- What to do -
Convert the data below into a numbered list with one line per item, and omit any blank lines.

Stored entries
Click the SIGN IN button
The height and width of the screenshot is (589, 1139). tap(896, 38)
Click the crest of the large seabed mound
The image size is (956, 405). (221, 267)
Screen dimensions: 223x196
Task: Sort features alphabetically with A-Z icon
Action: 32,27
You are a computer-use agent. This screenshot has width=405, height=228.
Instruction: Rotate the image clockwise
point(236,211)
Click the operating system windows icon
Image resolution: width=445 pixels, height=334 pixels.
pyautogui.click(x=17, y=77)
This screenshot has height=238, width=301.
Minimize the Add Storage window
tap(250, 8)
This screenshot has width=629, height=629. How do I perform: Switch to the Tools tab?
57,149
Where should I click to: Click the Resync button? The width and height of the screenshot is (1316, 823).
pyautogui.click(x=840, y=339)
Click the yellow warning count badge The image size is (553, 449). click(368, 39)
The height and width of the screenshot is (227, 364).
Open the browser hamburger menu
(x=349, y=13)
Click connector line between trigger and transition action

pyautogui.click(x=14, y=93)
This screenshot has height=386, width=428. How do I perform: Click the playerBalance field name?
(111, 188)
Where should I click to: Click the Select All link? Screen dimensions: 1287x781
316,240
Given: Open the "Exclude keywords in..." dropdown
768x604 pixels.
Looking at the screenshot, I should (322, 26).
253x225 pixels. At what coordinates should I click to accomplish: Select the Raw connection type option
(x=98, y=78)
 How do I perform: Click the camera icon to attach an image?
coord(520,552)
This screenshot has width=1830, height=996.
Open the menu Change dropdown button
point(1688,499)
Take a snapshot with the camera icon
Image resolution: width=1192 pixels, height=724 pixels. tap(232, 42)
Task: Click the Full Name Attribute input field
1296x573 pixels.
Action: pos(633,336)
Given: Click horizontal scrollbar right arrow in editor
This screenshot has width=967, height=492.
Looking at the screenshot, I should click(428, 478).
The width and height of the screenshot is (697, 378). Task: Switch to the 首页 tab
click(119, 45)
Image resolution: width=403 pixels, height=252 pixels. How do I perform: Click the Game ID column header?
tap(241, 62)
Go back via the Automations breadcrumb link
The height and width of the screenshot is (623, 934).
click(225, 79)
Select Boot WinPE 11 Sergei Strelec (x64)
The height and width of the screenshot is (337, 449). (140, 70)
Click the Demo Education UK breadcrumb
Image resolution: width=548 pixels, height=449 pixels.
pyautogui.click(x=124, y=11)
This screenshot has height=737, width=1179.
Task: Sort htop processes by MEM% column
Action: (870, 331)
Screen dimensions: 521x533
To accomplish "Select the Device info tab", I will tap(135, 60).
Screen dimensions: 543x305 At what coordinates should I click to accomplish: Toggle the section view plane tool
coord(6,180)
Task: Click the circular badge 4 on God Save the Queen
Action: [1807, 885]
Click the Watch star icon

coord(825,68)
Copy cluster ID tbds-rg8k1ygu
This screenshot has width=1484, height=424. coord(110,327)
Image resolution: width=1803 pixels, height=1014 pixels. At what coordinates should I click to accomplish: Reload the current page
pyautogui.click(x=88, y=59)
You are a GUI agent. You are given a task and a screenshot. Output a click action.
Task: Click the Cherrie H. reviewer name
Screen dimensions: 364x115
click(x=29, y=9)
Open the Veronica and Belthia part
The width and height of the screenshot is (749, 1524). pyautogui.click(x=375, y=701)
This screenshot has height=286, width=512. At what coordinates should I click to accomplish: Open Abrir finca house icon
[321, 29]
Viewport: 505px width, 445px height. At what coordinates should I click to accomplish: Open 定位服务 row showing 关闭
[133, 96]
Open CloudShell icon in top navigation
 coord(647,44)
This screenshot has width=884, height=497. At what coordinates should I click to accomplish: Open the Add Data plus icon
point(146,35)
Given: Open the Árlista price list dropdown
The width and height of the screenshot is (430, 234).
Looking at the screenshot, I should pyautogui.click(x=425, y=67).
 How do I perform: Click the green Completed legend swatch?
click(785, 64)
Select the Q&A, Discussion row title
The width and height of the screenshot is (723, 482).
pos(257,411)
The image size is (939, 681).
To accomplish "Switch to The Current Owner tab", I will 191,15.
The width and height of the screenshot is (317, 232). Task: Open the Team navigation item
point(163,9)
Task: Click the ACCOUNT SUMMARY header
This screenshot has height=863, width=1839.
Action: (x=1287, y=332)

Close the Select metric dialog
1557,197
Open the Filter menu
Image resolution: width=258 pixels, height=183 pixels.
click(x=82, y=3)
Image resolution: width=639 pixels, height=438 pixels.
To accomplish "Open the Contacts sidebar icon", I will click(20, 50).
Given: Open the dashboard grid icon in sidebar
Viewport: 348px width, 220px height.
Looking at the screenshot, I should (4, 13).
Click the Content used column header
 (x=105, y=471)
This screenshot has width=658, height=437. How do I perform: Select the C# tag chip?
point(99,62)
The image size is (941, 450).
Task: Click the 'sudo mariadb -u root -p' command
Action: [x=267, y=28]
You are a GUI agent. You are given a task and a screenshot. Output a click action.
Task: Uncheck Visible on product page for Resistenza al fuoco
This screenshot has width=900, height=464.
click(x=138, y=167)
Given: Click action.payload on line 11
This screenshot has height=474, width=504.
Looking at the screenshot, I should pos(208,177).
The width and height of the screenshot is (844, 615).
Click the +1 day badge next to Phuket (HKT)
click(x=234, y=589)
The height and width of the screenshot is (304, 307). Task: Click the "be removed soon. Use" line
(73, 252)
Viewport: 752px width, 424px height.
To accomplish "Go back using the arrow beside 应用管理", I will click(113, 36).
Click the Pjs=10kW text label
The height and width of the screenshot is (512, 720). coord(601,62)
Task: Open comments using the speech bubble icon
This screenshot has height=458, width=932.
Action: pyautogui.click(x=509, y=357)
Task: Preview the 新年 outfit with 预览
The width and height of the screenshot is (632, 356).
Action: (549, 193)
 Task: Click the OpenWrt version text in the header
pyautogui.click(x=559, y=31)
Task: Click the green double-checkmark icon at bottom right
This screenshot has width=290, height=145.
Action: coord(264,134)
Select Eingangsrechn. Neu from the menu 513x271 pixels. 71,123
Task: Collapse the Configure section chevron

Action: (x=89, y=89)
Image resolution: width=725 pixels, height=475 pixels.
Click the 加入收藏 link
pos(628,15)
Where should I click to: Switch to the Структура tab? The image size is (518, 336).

- Full output -
1. Click the SIGN IN button
2. The height and width of the screenshot is (589, 1139). tap(896, 38)
3. Click the crest of the large seabed mound
4. The image size is (956, 405). (221, 267)
5. Screen dimensions: 223x196
6. Task: Sort features alphabetically with A-Z icon
7. Action: 32,27
8. You are a computer-use agent. This screenshot has width=405, height=228.
9. Instruction: Rotate the image clockwise
10. point(236,211)
11. Click the operating system windows icon
12. Image resolution: width=445 pixels, height=334 pixels.
13. pyautogui.click(x=17, y=77)
14. This screenshot has height=238, width=301.
15. Minimize the Add Storage window
16. tap(250, 8)
17. This screenshot has width=629, height=629. How do I perform: Switch to the Tools tab?
18. 57,149
19. Where should I click to: Click the Resync button? The width and height of the screenshot is (1316, 823).
20. pyautogui.click(x=840, y=339)
21. Click the yellow warning count badge The image size is (553, 449). click(368, 39)
22. The height and width of the screenshot is (227, 364).
23. Open the browser hamburger menu
24. (x=349, y=13)
25. Click connector line between trigger and transition action
26. pyautogui.click(x=14, y=93)
27. This screenshot has height=386, width=428. How do I perform: Click the playerBalance field name?
28. (111, 188)
29. Where should I click to: Click the Select All link? Screen dimensions: 1287x781
30. 316,240
31. Given: Open the "Exclude keywords in..." dropdown
32. 768x604 pixels.
33. Looking at the screenshot, I should (322, 26).
34. 253x225 pixels. At what coordinates should I click to accomplish: Select the Raw connection type option
35. (x=98, y=78)
36.  How do I perform: Click the camera icon to attach an image?
37. coord(520,552)
38. This screenshot has width=1830, height=996.
39. Open the menu Change dropdown button
40. point(1688,499)
41. Take a snapshot with the camera icon
42. Image resolution: width=1192 pixels, height=724 pixels. tap(232, 42)
43. Task: Click the Full Name Attribute input field
44. 1296x573 pixels.
45. Action: pos(633,336)
46. Given: Click horizontal scrollbar right arrow in editor
47. This screenshot has width=967, height=492.
48. Looking at the screenshot, I should click(428, 478).
49. The width and height of the screenshot is (697, 378). Task: Switch to the 首页 tab
50. click(119, 45)
51. Image resolution: width=403 pixels, height=252 pixels. How do I perform: Click the Game ID column header?
52. tap(241, 62)
53. Go back via the Automations breadcrumb link
54. The height and width of the screenshot is (623, 934).
55. click(225, 79)
56. Select Boot WinPE 11 Sergei Strelec (x64)
57. The height and width of the screenshot is (337, 449). (140, 70)
58. Click the Demo Education UK breadcrumb
59. Image resolution: width=548 pixels, height=449 pixels.
60. pyautogui.click(x=124, y=11)
61. This screenshot has height=737, width=1179.
62. Task: Sort htop processes by MEM% column
63. Action: (870, 331)
64. Screen dimensions: 521x533
65. To accomplish "Select the Device info tab", I will tap(135, 60).
66. Screen dimensions: 543x305 At what coordinates should I click to accomplish: Toggle the section view plane tool
67. coord(6,180)
68. Task: Click the circular badge 4 on God Save the Queen
69. Action: [1807, 885]
70. Click the Watch star icon
71. coord(825,68)
72. Copy cluster ID tbds-rg8k1ygu
73. This screenshot has width=1484, height=424. coord(110,327)
74. Image resolution: width=1803 pixels, height=1014 pixels. At what coordinates should I click to accomplish: Reload the current page
75. pyautogui.click(x=88, y=59)
76. You are a GUI agent. You are given a task and a screenshot. Output a click action.
77. Task: Click the Cherrie H. reviewer name
78. Screen dimensions: 364x115
79. click(x=29, y=9)
80. Open the Veronica and Belthia part
81. The width and height of the screenshot is (749, 1524). pyautogui.click(x=375, y=701)
82. This screenshot has height=286, width=512. At what coordinates should I click to accomplish: Open Abrir finca house icon
83. [321, 29]
84. Viewport: 505px width, 445px height. At what coordinates should I click to accomplish: Open 定位服务 row showing 关闭
85. [133, 96]
86. Open CloudShell icon in top navigation
87.  coord(647,44)
88. This screenshot has width=884, height=497. At what coordinates should I click to accomplish: Open the Add Data plus icon
89. point(146,35)
90. Given: Open the Árlista price list dropdown
91. The width and height of the screenshot is (430, 234).
92. Looking at the screenshot, I should pyautogui.click(x=425, y=67).
93.  How do I perform: Click the green Completed legend swatch?
94. click(785, 64)
95. Select the Q&A, Discussion row title
96. The width and height of the screenshot is (723, 482).
97. pos(257,411)
98. The image size is (939, 681).
99. To accomplish "Switch to The Current Owner tab", I will 191,15.
100. The width and height of the screenshot is (317, 232). Task: Open the Team navigation item
101. point(163,9)
102. Task: Click the ACCOUNT SUMMARY header
103. This screenshot has height=863, width=1839.
104. Action: (x=1287, y=332)
105. Close the Select metric dialog
106. 1557,197
107. Open the Filter menu
108. Image resolution: width=258 pixels, height=183 pixels.
109. click(x=82, y=3)
110. Image resolution: width=639 pixels, height=438 pixels.
111. To accomplish "Open the Contacts sidebar icon", I will click(20, 50).
112. Given: Open the dashboard grid icon in sidebar
113. Viewport: 348px width, 220px height.
114. Looking at the screenshot, I should (4, 13).
115. Click the Content used column header
116.  (x=105, y=471)
117. This screenshot has width=658, height=437. How do I perform: Select the C# tag chip?
118. point(99,62)
119. The image size is (941, 450).
120. Task: Click the 'sudo mariadb -u root -p' command
121. Action: [x=267, y=28]
122. You are a GUI agent. You are given a task and a screenshot. Output a click action.
123. Task: Uncheck Visible on product page for Resistenza al fuoco
124. This screenshot has width=900, height=464.
125. click(x=138, y=167)
126. Given: Click action.payload on line 11
127. This screenshot has height=474, width=504.
128. Looking at the screenshot, I should pos(208,177).
129. The width and height of the screenshot is (844, 615).
130. Click the +1 day badge next to Phuket (HKT)
131. click(x=234, y=589)
132. The height and width of the screenshot is (304, 307). Task: Click the "be removed soon. Use" line
133. (73, 252)
134. Viewport: 752px width, 424px height.
135. To accomplish "Go back using the arrow beside 应用管理", I will click(113, 36).
136. Click the Pjs=10kW text label
137. The height and width of the screenshot is (512, 720). coord(601,62)
138. Task: Open comments using the speech bubble icon
139. This screenshot has height=458, width=932.
140. Action: pyautogui.click(x=509, y=357)
141. Task: Preview the 新年 outfit with 预览
142. The width and height of the screenshot is (632, 356).
143. Action: (549, 193)
144.  Task: Click the OpenWrt version text in the header
145. pyautogui.click(x=559, y=31)
146. Task: Click the green double-checkmark icon at bottom right
147. This screenshot has width=290, height=145.
148. Action: coord(264,134)
149. Select Eingangsrechn. Neu from the menu 513x271 pixels. 71,123
150. Task: Collapse the Configure section chevron
151. Action: (x=89, y=89)
152. Image resolution: width=725 pixels, height=475 pixels.
153. Click the 加入收藏 link
154. pos(628,15)
155. Where should I click to: Switch to the Структура tab? The image size is (518, 336).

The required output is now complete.